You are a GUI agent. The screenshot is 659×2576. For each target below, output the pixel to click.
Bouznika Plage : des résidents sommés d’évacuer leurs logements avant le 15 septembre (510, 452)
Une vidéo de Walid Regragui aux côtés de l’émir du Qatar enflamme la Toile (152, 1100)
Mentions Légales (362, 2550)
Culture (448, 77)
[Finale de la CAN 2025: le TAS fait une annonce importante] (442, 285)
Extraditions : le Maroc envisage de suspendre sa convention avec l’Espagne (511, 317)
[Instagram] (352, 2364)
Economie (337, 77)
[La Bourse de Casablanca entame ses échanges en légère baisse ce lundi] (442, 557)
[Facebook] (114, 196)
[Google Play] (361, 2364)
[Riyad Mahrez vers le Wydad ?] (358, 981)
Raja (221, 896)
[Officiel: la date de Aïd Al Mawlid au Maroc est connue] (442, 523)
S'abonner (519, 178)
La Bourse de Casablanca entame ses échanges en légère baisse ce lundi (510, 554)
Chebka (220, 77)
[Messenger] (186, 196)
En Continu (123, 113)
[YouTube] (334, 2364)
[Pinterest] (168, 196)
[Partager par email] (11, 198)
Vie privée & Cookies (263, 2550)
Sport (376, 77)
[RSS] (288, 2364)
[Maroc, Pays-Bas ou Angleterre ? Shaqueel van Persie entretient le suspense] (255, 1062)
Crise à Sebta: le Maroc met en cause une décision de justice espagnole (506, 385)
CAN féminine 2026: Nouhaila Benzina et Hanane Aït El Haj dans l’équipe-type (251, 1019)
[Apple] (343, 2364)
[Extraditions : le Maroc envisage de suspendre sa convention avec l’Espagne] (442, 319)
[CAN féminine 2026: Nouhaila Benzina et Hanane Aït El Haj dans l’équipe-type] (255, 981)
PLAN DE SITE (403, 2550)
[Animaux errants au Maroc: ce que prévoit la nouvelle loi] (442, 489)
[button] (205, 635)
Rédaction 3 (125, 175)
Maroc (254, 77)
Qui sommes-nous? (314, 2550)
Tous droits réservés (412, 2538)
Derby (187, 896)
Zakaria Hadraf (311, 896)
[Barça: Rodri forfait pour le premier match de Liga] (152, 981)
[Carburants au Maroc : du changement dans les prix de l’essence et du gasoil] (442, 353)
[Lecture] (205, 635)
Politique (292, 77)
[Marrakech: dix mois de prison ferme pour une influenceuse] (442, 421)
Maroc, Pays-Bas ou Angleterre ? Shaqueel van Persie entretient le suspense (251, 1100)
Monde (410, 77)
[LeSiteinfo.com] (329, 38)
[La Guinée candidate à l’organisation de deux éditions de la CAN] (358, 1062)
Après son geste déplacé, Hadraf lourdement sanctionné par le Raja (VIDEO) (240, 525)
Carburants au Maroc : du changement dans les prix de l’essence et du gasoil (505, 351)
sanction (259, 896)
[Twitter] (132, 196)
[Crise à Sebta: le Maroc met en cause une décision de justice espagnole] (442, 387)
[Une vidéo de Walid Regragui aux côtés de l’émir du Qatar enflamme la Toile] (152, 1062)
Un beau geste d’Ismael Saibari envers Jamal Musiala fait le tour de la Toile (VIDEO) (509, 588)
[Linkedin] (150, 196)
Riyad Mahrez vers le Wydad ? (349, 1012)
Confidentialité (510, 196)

---

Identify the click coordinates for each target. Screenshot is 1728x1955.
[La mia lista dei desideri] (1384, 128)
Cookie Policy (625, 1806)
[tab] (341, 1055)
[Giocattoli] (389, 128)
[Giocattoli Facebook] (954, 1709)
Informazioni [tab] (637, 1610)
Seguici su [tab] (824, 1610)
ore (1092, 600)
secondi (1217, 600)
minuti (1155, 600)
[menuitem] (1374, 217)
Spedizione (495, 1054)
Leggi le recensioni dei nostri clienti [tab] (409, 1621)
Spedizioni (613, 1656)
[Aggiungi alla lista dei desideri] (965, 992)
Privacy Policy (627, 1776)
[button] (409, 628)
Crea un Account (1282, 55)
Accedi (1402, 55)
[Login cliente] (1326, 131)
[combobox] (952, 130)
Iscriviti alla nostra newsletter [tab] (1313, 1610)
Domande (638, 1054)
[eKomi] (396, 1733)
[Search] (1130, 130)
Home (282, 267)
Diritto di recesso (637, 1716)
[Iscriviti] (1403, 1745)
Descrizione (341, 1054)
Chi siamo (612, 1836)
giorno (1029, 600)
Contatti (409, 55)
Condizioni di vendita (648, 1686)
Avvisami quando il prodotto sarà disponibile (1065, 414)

==

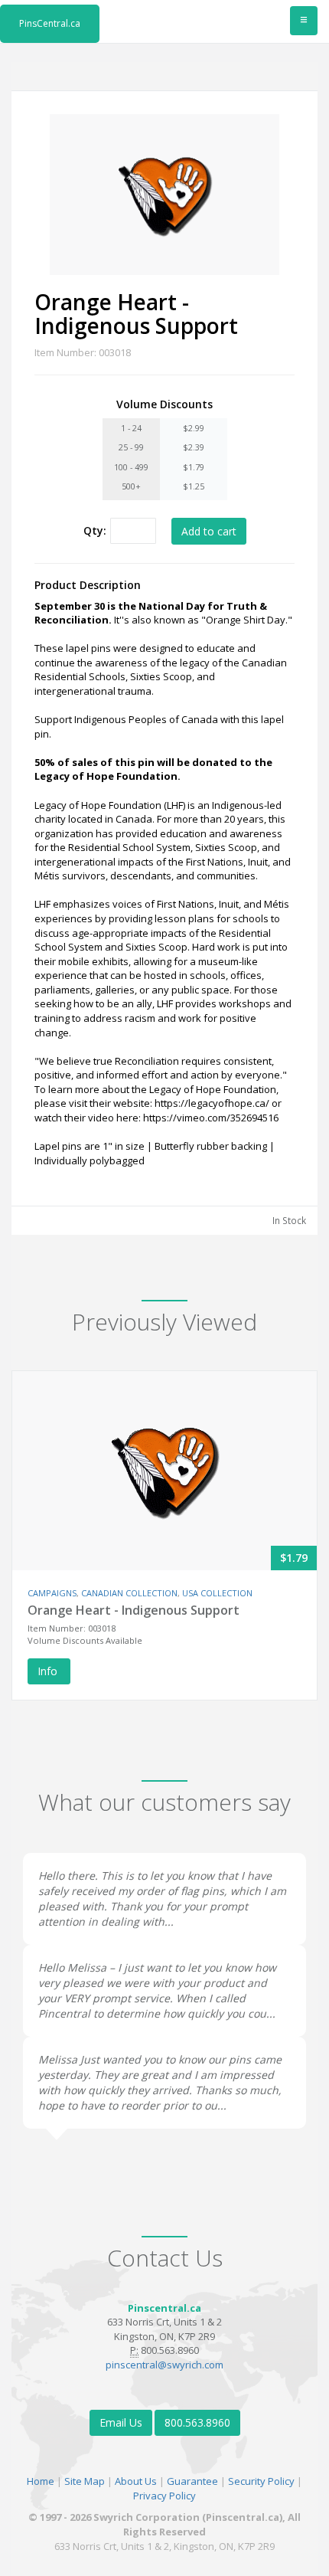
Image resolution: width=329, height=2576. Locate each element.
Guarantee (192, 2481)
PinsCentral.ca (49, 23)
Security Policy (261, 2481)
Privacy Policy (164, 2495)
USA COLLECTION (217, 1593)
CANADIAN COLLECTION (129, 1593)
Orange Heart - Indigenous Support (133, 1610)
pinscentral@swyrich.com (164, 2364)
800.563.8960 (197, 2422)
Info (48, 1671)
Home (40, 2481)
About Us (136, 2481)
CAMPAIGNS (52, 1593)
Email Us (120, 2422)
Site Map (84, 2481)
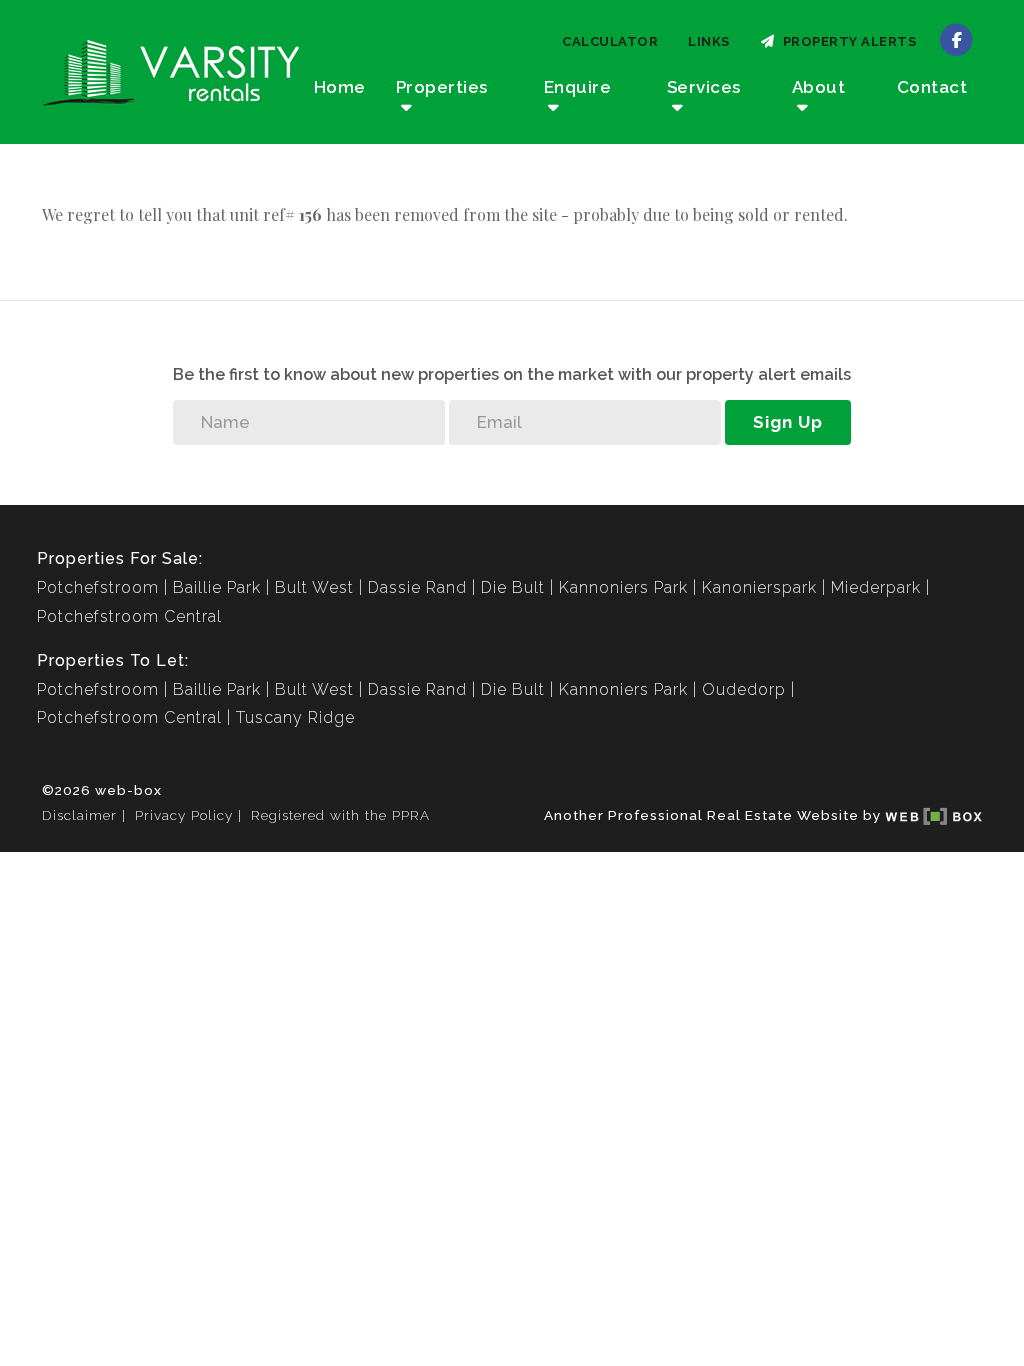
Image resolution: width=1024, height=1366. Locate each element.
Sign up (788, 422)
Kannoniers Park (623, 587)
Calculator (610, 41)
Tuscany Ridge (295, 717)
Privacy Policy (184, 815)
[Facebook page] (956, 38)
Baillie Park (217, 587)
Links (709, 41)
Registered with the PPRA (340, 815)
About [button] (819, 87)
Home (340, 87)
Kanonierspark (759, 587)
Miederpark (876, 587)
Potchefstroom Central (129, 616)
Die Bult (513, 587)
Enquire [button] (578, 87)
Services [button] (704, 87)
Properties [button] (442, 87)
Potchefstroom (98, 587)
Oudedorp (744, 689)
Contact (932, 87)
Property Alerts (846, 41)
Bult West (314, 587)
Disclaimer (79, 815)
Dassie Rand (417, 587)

> [Goal of the exercise]:
Please give again the lines above between the line holding "You are a GUI" and the line holding "[La Bourse de", inclusive, exactly as they are and with nothing added.

> [Reply]:
You are a GUI agent. The screenshot is 659×2576. For each target below, output the pixel to click.
Bouznika Plage : des résidents sommés d’évacuer leurs logements avant le 15 septembre (510, 452)
Une vidéo de Walid Regragui aux côtés de l’émir du Qatar enflamme la Toile (152, 1100)
Mentions Légales (362, 2550)
Culture (448, 77)
[Finale de la CAN 2025: le TAS fait une annonce importante] (442, 285)
Extraditions : le Maroc envisage de suspendre sa convention avec l’Espagne (511, 317)
[Instagram] (352, 2364)
Economie (337, 77)
[La Bourse de Casablanca entame ses échanges en légère baisse ce lundi] (442, 557)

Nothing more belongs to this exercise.